ДОКУМЕНТ:
--
Жаботинский не просто предупреждал о том, что его народ оказался перед лицом Катастрофы, – он кричал об этом со всей своей неукротимой страстью, убеждая сторонников и противников в необходимости срочной и массовой эвакуации евреев в Эрец-Исраэль. Он чувствовал, что земля горит под ногами. «Я пришел к вам с последней надеждой, – говорил на митинге в Варшаве уже накануне войны. – Я зову вас. Проснитесь! Попробуйте остановить телегу, попробуйте спрыгнуть с нее, как-то заклинить ее колеса, не идите, как стадо, на бойню! Даже овцы, когда волк задерет вторую-третью из стада, пытаются убежать. А тут, Господи, да тут какое-то огромное кладбище!»

Судьба оказалась милостива к Жаботинскому. Он умер, не дожив до 60 лет, в августе 1940-го, до того, как стали реальностью эти видения огромного кладбища – от Балтийского до Черного морей. Умер, не увидев, как страшно все угадал. Но им было угадано и другое – страна, в создание которой он верил.

Жаботинский был жестким, неоднозначным, часто раздражавшим окружающих, «неудобным» человеком. Он был необыкновенно аскетичен и «закрыт» во всем, что касалось личной, «необщественной» жизни. Даже автобиографическая «Повесть моих дней» – скорее история сионистского движения, нежели история самого Жаботинского. И вдруг за несколько лет до смерти в Париже издается книжка «Пятеро», исповедальная, нежная, искренняя – до комка в горле, иногда кажется – читаешь личный дневник, личные письма, адресованные, в общем-то, вовсе не тебе.
--
ПРЕДОСТАВЛЕННЫЕ СВЕДЕНИЯ:

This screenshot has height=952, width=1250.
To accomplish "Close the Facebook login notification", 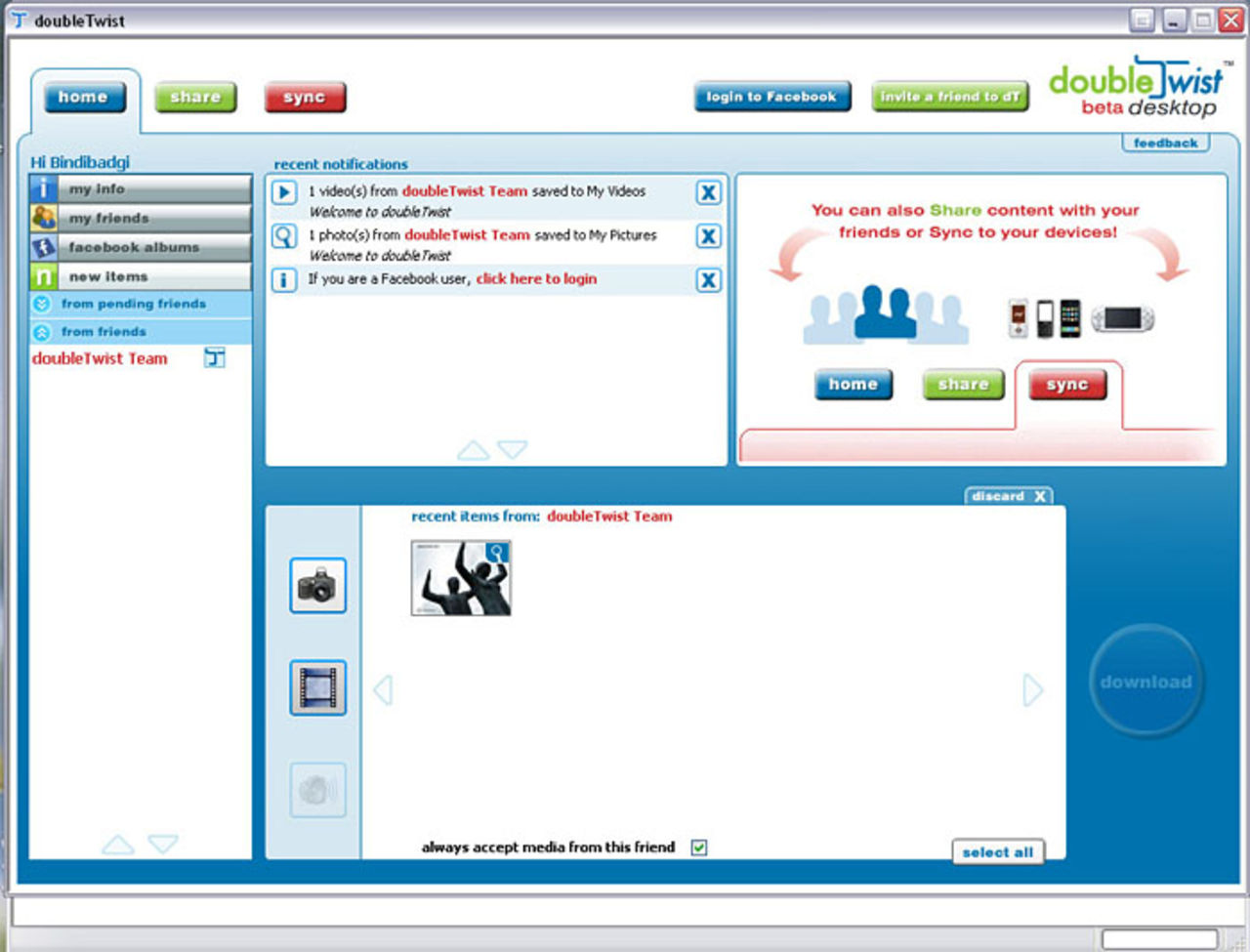I will click(x=708, y=280).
--
ЗАДАНИЯ ДЛЯ ВЫПОЛНЕНИЯ:
1. Переведите, пожалуйста, на английский язык предложение из текста о Жаботинском: «Он чувствовал, что земля горит под ногами.»
2. Допишите продолжение текста о Жаботинском, начиная сразу после его последнего предложения.

ОТВЕТЫ ПО ЗАДАНИЯМ:
1. He felt that the ground was burning under his feet.

2.
По Одессе тосковали многие – и из поколения Жаботинского, и те, кто был моложе (Валентин Катаев, Эдуард Багрицкий, Илья Ильф... – список можно продолжить). Но в их тоске не было обреченности. Они существовали в одном географическом измерении с городом своего детства, юности, грез. Для Жаботинского Одесса была недостижима, он от Одессы был отлучен. Однажды и навсегда. Он знал, что никогда сюда не вернется. И – возвращался, когда писал роман «Пятеро», эту своего рода «энциклопедию одесской жизни» начала ХХ века.

«У людей, говорят, самое это имя Одесса – вроде как потешный анекдот. Я за это, собственно говоря, не в обиде: конечно, очень уж открывать им свою тоску не стоит, но за смешливое отношение к моей родине я не в обиде. Может быть, вправду смешной был город; может быть, оттого смешной, что сам так охотно смеялся. Десять племён рядом, и все какие, на подбор, живописные племена, одно курьезнее другого: начали с того, что смеялись друг над другом, а потом научились смеяться и над собою, и надо всем на свете, даже над тем, что болит, и даже над тем, что любимо. Постепенно стёрли друг о дружку свои обычаи, отучились принимать чересчур всерьёз свои собственные алтари, постепенно вникли в одну важную тайну мира сего: что твоя святыня у соседа чепуха, а ведь сосед тоже не вор и не бродяга; может быть, он прав, а может быть, и нет, убиваться не стоит»...

...Жила-была в веселом, богатом, солнечном южном городе одна счастливая, благополучная, дружная и гостеприимная семья. Мать Анна Михайловна, отец Игнац Альбертович, три сына – Марко, Сережа, Торик и две дочери – Маруся и Лика. И все у них было хорошо... Может быть, самому Владимиру (Зееву) Жаботинскому именно так хотелось рассказать историю семейства Мильгромов. Но если бы все было именно так, книжка не была бы написана. Потому что на самом деле все было совсем иначе. Распад семьи, крушение устоявшейся жизни, трагически нелепые судьбы детей, ни с чем не сравнимое горе матери – «одесской Ниобеи», как назвал ее Жаботинский...

И все же «Пятеро» – книга не об этом, вернее, не только об этом. Она густо населена: людьми дела (хлебная торговля – краеугольный камень благополучия тогдашней Одессы), студентами, прекрасными женщинами, литераторами, репортерами, моряками, налетчиками, люмпенами... Все, что в ней происходит, происходит в Одессе.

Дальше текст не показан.